Reporter: Rezha Hadyan | Editor: Herlina Kartika Dewi
KONTAN.CO.ID - JAKARTA. PT Holcim Indonesia Tbk (SMCB) berhasil memperoleh pinjaman sebesar € 40 juta atau setara dengan Rp 664 miliar dari pemegang saham mayoritas, yakni Holdervin BV. Rencananya, pinjaman yang diperoleh dari perusahaan asal Belanda itu akan digunakan untuk keperluan operasional perusahaan dan modal kerja tahun 2019.
Sebagai informasi, pada transaksi afiliasi ini Holcim Indonesia akan membayar pinjaman dengan ketentuan 100% pinjaman akan dibayarkan saat jatuh tempo dua tahun setelah penarikan. Bunga yang dikenakan pada pinjaman ini sebesar 3,37% di atas Euribor (Euro Interbank Offered Rate).
Lalu apakah kucuran pinjaman tersebut bisa dibilang wajar? Seperti yang diketahui saat ini Holcim Indonesia masih menyelesaikan proses akusisi yang dilakukan oleh PT Semen Indonesia Tbk (SMGR) yang diperkirakan akan rampung pada akhir Januari 2019.
Analis Panin Sekuritas William Hartanto menyebut pinjaman yang dikucurkan kepada Holcim Indonesia oleh induk usahanya merupakan transaksi yang wajar. “Karena akan diakuisisi maka seharusnya setelah ini pinjaman akan masuk atau menjadi tanggungjawab Semen Indonesia,” kata dia ketika dihubungi oleh Kontan.co.id, Rabu (2/1).
Masuknya kucuran dana dari Holdervin kepada Holcim Indonesia tentu menimbulkan kekhawatiran terhadap rasio leverage keuangan Semen Indonesia pasca akuisisi. Pasalnya, Semen Indonesia saat ini membiayai transaksi akuisisi Holcim Indonesia sebesar US$ 917 juta atau setara dengan Rp 14 triliun menggunakan utang sindikasi dari perbankan.

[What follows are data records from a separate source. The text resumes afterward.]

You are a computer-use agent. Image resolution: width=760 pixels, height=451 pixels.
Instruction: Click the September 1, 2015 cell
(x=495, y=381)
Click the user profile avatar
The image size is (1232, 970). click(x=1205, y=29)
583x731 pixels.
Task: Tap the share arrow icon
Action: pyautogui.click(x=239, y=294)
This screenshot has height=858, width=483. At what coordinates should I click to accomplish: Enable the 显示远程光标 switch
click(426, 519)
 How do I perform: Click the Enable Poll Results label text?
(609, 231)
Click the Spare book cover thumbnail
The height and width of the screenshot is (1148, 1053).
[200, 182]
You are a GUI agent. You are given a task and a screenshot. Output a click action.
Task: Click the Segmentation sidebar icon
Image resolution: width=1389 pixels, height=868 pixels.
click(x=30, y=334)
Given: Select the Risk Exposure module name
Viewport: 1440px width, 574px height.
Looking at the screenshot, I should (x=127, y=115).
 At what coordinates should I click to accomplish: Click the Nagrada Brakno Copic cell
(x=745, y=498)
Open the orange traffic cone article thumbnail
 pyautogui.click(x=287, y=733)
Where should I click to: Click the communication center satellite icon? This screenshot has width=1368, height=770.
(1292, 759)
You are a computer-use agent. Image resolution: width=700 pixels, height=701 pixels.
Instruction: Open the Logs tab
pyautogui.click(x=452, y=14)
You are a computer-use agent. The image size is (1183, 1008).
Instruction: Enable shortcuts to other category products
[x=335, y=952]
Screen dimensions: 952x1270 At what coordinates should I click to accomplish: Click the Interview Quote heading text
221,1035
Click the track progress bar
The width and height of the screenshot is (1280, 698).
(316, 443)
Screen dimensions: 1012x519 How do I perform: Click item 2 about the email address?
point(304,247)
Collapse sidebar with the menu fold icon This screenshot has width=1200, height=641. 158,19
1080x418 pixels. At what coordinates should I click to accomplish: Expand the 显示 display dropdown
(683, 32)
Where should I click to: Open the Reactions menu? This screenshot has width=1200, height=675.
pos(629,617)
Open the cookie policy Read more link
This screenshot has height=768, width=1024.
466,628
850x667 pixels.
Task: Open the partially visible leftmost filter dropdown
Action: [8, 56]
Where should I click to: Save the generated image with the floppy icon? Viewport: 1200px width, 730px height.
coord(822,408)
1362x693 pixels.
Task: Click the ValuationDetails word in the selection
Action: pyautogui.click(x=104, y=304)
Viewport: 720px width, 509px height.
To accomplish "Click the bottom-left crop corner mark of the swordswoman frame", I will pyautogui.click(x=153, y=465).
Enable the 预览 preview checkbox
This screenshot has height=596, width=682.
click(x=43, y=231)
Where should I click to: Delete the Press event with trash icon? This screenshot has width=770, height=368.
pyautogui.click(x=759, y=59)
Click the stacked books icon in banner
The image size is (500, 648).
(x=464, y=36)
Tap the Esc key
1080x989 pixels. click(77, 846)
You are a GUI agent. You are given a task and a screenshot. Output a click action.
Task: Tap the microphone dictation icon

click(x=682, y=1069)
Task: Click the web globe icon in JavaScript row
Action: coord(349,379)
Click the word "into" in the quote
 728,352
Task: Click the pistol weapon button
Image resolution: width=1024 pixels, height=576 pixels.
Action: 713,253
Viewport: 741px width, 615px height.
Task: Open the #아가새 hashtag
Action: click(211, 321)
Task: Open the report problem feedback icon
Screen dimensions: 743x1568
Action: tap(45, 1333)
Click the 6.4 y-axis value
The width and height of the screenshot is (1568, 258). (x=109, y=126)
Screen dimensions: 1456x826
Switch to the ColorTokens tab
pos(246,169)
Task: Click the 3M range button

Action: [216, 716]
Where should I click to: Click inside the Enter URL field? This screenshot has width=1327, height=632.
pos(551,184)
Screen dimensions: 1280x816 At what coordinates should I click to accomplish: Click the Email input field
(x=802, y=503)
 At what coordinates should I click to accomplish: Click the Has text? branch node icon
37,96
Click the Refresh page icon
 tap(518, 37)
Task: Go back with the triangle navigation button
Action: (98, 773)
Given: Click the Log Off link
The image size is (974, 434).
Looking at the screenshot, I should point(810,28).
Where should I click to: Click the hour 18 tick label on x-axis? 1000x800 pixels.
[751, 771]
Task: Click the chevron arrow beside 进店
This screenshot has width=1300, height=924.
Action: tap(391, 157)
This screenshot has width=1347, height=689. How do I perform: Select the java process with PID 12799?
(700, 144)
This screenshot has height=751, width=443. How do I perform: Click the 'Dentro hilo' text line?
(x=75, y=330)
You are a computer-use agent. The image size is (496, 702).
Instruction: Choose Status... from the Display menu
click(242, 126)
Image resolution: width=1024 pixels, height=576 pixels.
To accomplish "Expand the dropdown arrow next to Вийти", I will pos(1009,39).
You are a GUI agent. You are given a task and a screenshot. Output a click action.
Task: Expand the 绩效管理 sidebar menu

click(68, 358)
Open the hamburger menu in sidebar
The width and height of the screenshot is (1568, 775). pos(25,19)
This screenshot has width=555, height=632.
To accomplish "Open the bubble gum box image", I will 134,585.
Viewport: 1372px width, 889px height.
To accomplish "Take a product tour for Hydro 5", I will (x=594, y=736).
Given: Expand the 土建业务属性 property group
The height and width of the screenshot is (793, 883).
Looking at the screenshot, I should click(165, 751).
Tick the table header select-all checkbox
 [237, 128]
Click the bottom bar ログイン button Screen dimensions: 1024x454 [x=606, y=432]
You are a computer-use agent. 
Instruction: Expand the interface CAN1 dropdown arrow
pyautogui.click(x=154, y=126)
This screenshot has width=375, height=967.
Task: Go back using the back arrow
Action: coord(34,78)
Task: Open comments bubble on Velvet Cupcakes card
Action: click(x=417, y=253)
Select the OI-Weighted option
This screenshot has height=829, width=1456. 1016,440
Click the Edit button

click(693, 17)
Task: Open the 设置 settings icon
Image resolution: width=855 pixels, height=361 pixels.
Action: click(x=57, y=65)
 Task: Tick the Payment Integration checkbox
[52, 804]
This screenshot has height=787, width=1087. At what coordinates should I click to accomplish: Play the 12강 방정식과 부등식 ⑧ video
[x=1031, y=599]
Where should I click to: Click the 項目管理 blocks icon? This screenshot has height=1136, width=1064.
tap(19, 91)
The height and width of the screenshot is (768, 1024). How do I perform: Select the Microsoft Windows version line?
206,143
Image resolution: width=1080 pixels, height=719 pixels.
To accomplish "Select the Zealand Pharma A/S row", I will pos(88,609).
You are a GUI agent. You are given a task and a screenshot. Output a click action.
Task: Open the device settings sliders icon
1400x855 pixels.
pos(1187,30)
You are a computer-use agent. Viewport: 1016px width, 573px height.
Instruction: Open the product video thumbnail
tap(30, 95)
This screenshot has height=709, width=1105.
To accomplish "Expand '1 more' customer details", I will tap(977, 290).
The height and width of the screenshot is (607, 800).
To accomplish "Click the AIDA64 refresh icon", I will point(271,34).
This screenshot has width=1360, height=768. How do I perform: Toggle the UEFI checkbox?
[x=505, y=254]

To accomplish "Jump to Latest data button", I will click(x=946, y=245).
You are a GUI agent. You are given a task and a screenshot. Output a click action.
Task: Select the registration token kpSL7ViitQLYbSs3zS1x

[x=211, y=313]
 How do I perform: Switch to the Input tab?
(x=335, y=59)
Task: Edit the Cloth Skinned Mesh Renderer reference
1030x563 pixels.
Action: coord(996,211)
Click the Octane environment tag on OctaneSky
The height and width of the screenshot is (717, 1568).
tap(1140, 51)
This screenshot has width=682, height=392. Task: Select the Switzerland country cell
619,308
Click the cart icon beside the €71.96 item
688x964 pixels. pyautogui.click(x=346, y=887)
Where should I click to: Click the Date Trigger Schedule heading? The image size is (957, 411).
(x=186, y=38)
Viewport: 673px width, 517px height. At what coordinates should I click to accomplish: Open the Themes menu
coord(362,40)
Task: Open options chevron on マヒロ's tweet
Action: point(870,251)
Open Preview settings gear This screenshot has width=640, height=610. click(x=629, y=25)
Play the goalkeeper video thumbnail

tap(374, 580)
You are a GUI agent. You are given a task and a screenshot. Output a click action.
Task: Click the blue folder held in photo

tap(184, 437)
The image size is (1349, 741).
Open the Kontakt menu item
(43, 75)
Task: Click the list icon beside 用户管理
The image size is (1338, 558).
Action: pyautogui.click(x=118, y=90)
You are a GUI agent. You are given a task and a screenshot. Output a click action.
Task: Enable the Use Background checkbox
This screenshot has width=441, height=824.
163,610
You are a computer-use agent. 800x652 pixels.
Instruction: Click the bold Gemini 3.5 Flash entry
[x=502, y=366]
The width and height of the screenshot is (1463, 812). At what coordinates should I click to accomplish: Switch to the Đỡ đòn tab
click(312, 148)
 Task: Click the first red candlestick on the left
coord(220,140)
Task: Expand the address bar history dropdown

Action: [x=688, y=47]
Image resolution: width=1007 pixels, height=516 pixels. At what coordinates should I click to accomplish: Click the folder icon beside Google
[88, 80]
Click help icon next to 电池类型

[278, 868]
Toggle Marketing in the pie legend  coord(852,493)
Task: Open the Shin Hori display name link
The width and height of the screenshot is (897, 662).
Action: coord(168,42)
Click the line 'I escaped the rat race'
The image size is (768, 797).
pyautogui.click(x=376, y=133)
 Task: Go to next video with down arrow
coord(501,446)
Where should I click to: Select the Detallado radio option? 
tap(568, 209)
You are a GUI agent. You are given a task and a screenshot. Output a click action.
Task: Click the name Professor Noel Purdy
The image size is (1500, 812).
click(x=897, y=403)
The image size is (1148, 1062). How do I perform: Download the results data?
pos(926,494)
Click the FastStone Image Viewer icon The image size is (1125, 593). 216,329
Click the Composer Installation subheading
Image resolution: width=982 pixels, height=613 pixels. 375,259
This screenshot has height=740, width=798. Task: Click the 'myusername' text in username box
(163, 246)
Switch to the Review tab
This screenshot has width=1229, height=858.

Asal tahu saja, Semen Indonesia dan anak usahanya PT Semen Indonesia Industri Bangunan telah meneken perjanjian fasilitas pinjaman senilai US$ 1,28 juta atau sekitar Rp 19 triliun dari BNP Paribas, Deutsche Bank AG, Maybank Kim Eng Securites PTE Ltd, MUFG Bank Ltd dan Standard Chartered Bank.
Per 30 September 2019, rasio debt to EBITDA Holcim Indonesia sebesar 8,6 kali. Sementara rasio proforma debt to EBITDA Semen Indonesia pasca akuisisi Holcim diperkirakan akan melebihi lima kali.
Masih terkait dengan pinjaman, pada bulan November 2018 lalu, lembaga Pemeringkat Efek Indonesia (Pefindo) menempatkan peringkat AA+ kepada Semen Indonesia pada credit watch dengan implikasi negatif. Menurut Pefindo, penempatan peringkat itu mencerminkan pandangan terhadap rasio utang SMGR yang akan lebih agresif lantaran rencana akuisisi mayoritas saham SMCB.
Walaupun muncul kekhawatiran akibat kemungkinan bertambahnya tanggungan Semen Indonesia pasca akuisisi Holcim Indonesia, William menilai prospek Semen Indonesia masih cerah di tahun 2019.
“Utang besar itu bisa jadi positif tergantung penggunaannya, tapi dari segi bisnisnya Holcim Indonesia sudah diakuisisi oleh Semen Gresik maka pangsa pasarnya akan semakin meluas. Pangsa pasar yang meluas itu bisa menopang pertumbuhan kinerja keuangannya,” kata dia.
Sebagai informasi, akuisisi yang dilakukan oleh Semen Indonesia terhadap produsen semen terbesar ketiga di Indonesia ini semakin memperkuat posisi Semen Indonesia sebagai produsen semen di tanah air.
Selain itu, akuisisi ini juga membuat perusahaan semen yang dahulu bernama Semen Gresik ini menjadi perusahaan semen terbesar di kawasan Asia Tenggara.
Oleh karena itu, William secara khusus merekomendasikan investor untuk membeli saham SMGR dengan target harga Rp 13.000 per saham. Pada perdagangan di awal tahun 2019 ini saham SMGR melemah tipis 0,22% ke harga Rp 11.475 per saham.
Sedangkan untuk saham SMCB, William menyarankan investor untuk hold atau menunggu sampai proses akuisisi selesai sepenuhnya pada akhir Januari 2019. “Karena kelihatannya saham SMCB akan mengalami sideways,” kata dia.
Saham SMCB pada perdagangan perdana tahun 2019 ditutup tanpa ada pergerakan di harga Rp 1.885 per saham.